RPCX Introduction

    rpcx 2.0 and below extends Go standard rpc package but rpcx 3.0 has been refactored and doesn't use Go standard rpc lib anymore。

    RPCX has developed for those targets:

    • Simple: easy to learn, easy to develop, easy to intergate and easy to deploy
    • Performance: high perforamnce (much better than grpc-go)
    • Cross-platform: support raw slice of bytes, JSON, Protobuf and MessagePack. Theoretically it can be use in java, php, python, c/c++, node.js, c# and other platforms
    • Service discovery and service governance: support zookeeper, etcd and consul. It contains a lot of features:

    • Pluggable. Features can be extended such as service discovery, tracing.
    • Support TCP, HTTP, QUIC and KCP
    • Support multiple codecs such as JSON、Protobuf、MessagePack and raw bytes.
    • Service discovery. Support peer2peer, configured peers, zookeeper, etcd, consul and mDNS.
    • Fault tolerance:Failover、Failfast、Failtry.
    • Support Compression.
    • Support passing metadata.
    • Support Authorization.
    • Support heartbeat and one-way request.
    • Other features: metrics, log, timeout, alias, CircuitBreaker.

    Response–request protocols date to early distributed computing in the late 1960s, theoretical proposals of remote procedure calls as the model of network operations date to the 1970s, and practical implementations date to the early 1980s. In the 1990s, with the popularity of object-oriented programming, the alternative model of remote method invocation (RMI) was widely implemented, such as in Common Object Request Broker Architecture (CORBA, 1991) and Java remote method invocation. RMIs in turn fell in popularity with the rise of the internet, particularly in the 2000s.

    Remote procedure calls used in modern operating systems trace their roots back to the RC 4000 multiprogramming system, which used a request-response communication protocol for process synchronization. The idea of treating network operations as remote procedure calls goes back at least to the 1970s in early ARPANET documents. In 1978, Per Brinch Hansen proposed Distributed Processes, a language for distributed computing based on "external requests" consisting of procedure calls between processes.

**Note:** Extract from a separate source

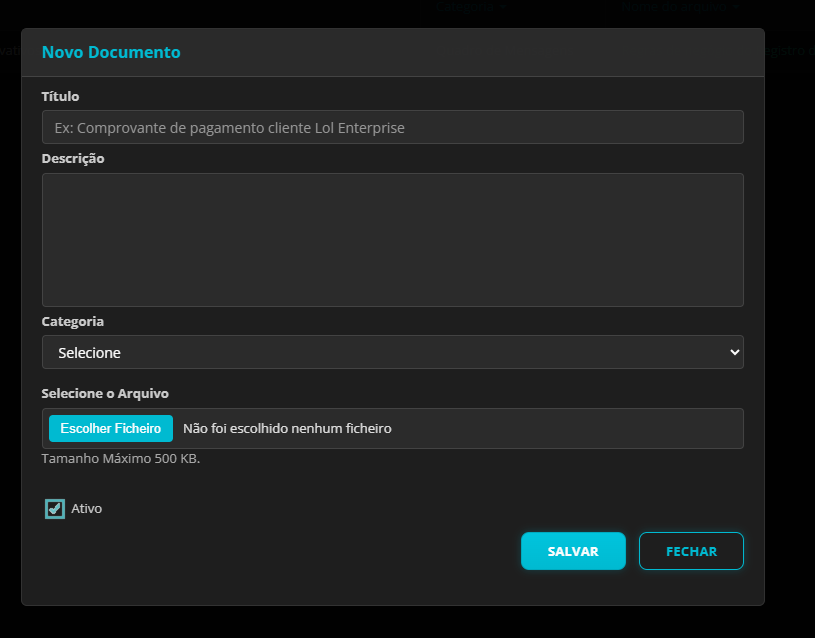
Task: Click the "Selecione o Arquivo" upload row
Action: tap(392, 428)
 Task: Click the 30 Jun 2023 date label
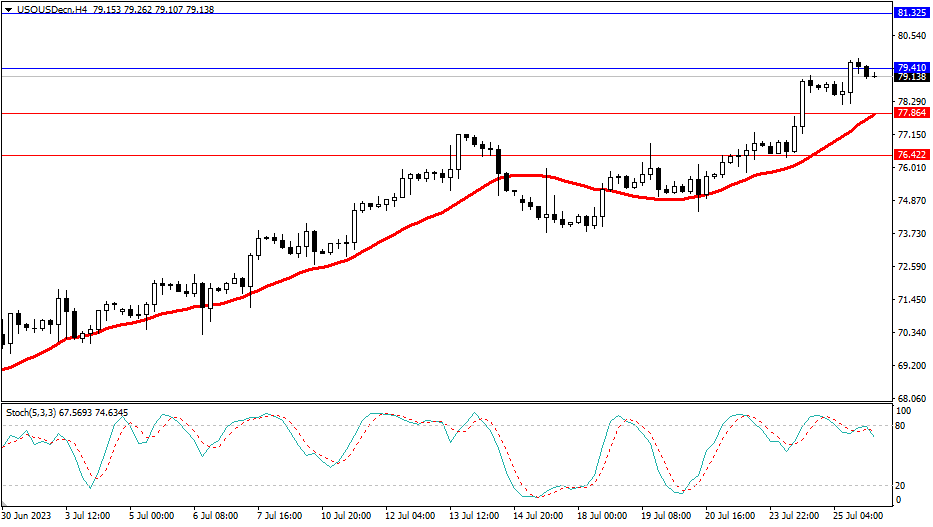(28, 516)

    Bruce Jay Nelson is generally credited with coining the term "remote procedure call" (1981), and the first practical implementation was by Andrew Birrel and Bruce Nelson, called Lupine, in the Cedar environment at Xerox PARC. Lupine automatically generated stubs, providing type-safe bindings, and used an efficient protocol for communication. One of the first business uses of RPC was by Xerox under the name "Courier" in 1981. The first popular implementation of RPC on Unix was Sun's RPC (now called ONC RPC), used as the basis for Network File System.

    RPC is a kind of request–response protocol. An RPC is initiated by the client, which sends a request message to a known remote server to execute a specified procedure with supplied parameters. The remote server sends a response to the client, and the application continues its process. While the server is processing the call, the client is blocked (it waits until the server has finished processing before resuming execution), unless the client sends an asynchronous request to the server, such as an XHTTP call. There are many variations and subtleties in various implementations, resulting in a variety of different (incompatible) RPC protocols.

    The above text is from wikipedia.

    RPC is widely used in the microservice architure.

    Microservices is a variant of the service-oriented architecture (SOA) architectural style that structures an application as a collection of loosely coupled services. In a microservices architecture, services should be fine-grained and the protocols should be lightweight. The benefit of decomposing an application into different smaller services is that it improves modularity and makes the application easier to understand, develop and test. It also parallelizes development by enabling small autonomous teams to develop, deploy and scale their respective services independently. It also allows the architecture of an individual service to emerge through continuous refactoring. Microservices-based architectures enable continuous delivery and deployment.